10 Anos de “American Idiot”: Como o Green Day Conquistou o Mundo Com Seu Ópera Rock

02Parece que foi ontem, mas já se passaram 10 anos desde que a banda estadunidense Green Day lançava a obra-prima de sua carreira, American Idiot – amplamente elogiado pela crítica e pelo público e sendo considerado um dos álbuns de rock mais influentes de todos os tempos e, provavelmente, o melhor do início dos anos 2000. Em um ano repleto de hits mas com poucos trabalhos relevantes, o grupo liderado por Billie Joe Armstrong criou um disco conceitual que consagrou a banda e a colocou de vez no patamar mainstream.

Evidenciando uma política antiamericana forte, American Idiot apresenta o protagonista St. Jimmy (que dá nome também a uma das melhores faixas do conjunto), um homem comum e espécie de anti-herói, preso em um mundo de mentiras e totalmente desesperançoso com seu meio. Assumindo uma postura mais séria do que em seus trabalhos anteriores, o trio de musicistas faz de American Idiot uma carta de repugnância ao governo norte-americano da época (não que as coisas estejam muito diferentes hoje), com letras cheias de ironia e sarcasmo e um senso de indignação que era tudo o que o povo americano sentia naquela momento.

A faixa título – e que abre o disco – cai como uma luva para a situação da política dos EUA na época, com Armstrong criticando abertamente a forma como a mídia norte-americana controla seu país, alienando seu povo através da propaganda. Provavelmente, é uma das melhores letras do álbum, seguida pela ópera-rock Jesus Of Suburbia, com seus nove minutos de duração (divididos em cinco partes), que passa pelo punk dos anos 70 – em especial The Who e Beach Boys. Holiday, outro single, surge com um discurso de protesto inflamado, assim como Boulevard of Broken Dreams, que narra liricamente a história de milhares de soldados americanos que perderam seus sonhos para lutar em um guerra sem razão. Are We The Waiting soa como um  hino em forma de baladinha com sua guitarra melancólica e sua bateria que dão todo um ar “épico” – acentuado ainda com o refrão carregado de vozes. Em seguida, a banda retorna aos primeiros anos com St. Jimmy, uma canção rápida com o som pesado do punk tradicional – sem mencionar a letra tão punk quanto.

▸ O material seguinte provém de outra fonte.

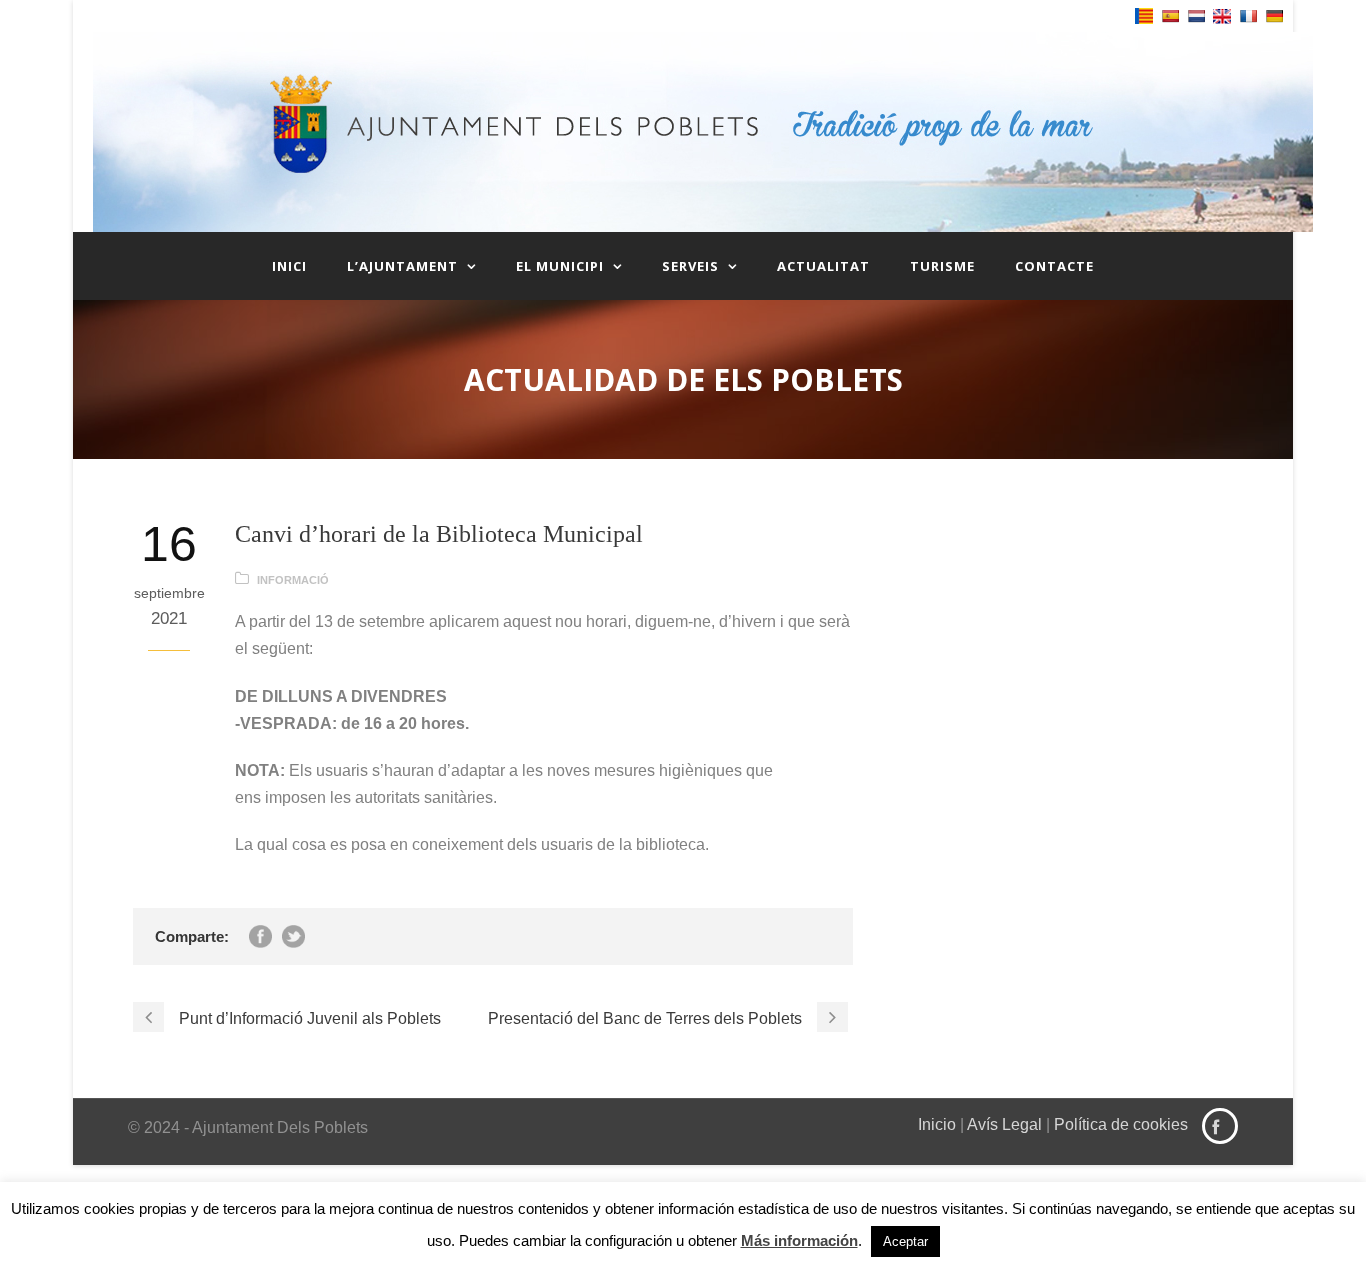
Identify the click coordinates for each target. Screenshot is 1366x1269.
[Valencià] (1144, 16)
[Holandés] (1196, 16)
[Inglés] (1222, 16)
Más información (799, 1240)
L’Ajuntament (402, 266)
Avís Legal (1004, 1124)
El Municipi (560, 266)
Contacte (1054, 266)
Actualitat (823, 266)
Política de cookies (1121, 1124)
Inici (289, 266)
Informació (293, 580)
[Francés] (1248, 16)
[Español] (1170, 16)
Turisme (942, 266)
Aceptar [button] (905, 1241)
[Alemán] (1274, 16)
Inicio (937, 1124)
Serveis (690, 266)
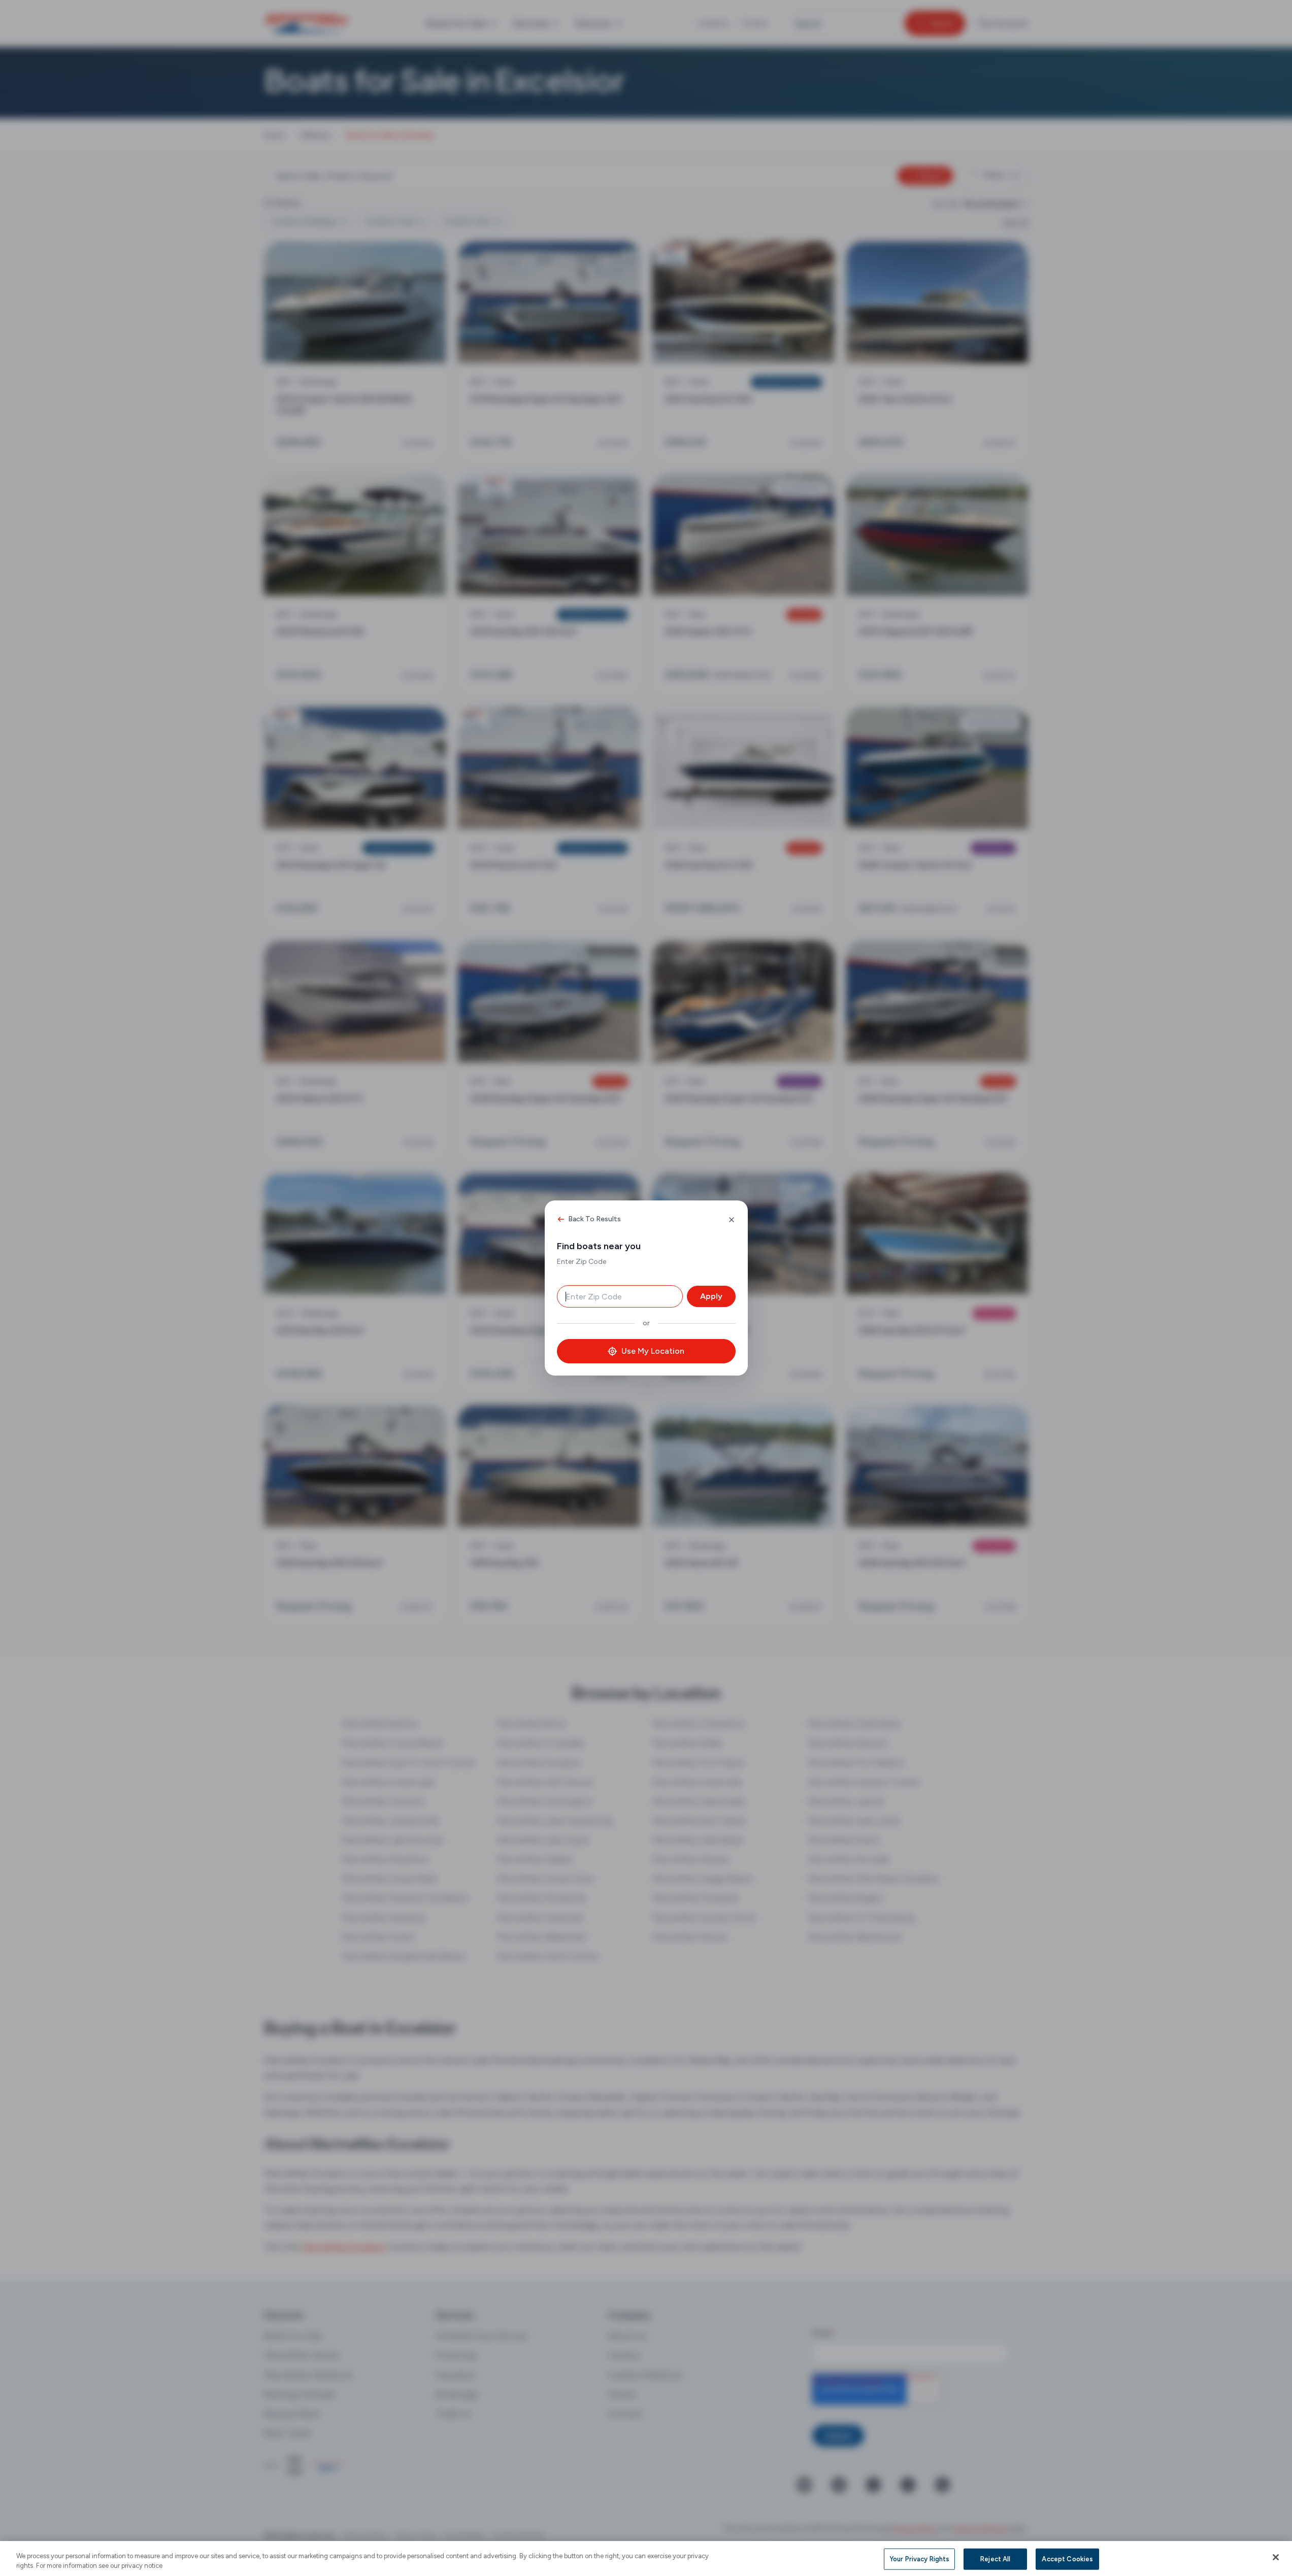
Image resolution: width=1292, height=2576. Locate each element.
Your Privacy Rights (919, 2559)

Dando uma pausa na correria, chega  Give Me Novacaine, praticamente um apelo sensível por uma nova droga que faça nosso personagem esquecer tudo o que lhe acontece. She’s a Rebel é mais uma música que traz o melhor punk do Green Day dos primeiros trabalhos. Buscando influências nas canções dos anos 60, Extraordinary Girl é uma baladinha deliciosa, que lembra vagamente o som do Beach Boys da segunda fase e as letras dos Beatles (com todo seu apelo adolescente) da primeira fase. Mais uma faixa com pegada punk, Letterbomb abre caminho para a balada emotiva (e com inúmeras interpretações) Wake Me Up When September Ends – que ganhou um clipe com ares cinematográficos. Homecoming, dividido também em cinco atos, chega como segundo ópera-rock de American Idiot, carregando mais uma vez fortes influências do Who – mas menos marcante que Jesus of Suburbia. Fechando a trajetória de nosso personagem, Whatsername finaliza o álbum com um som que mistura um pouco o new e o old punk rock.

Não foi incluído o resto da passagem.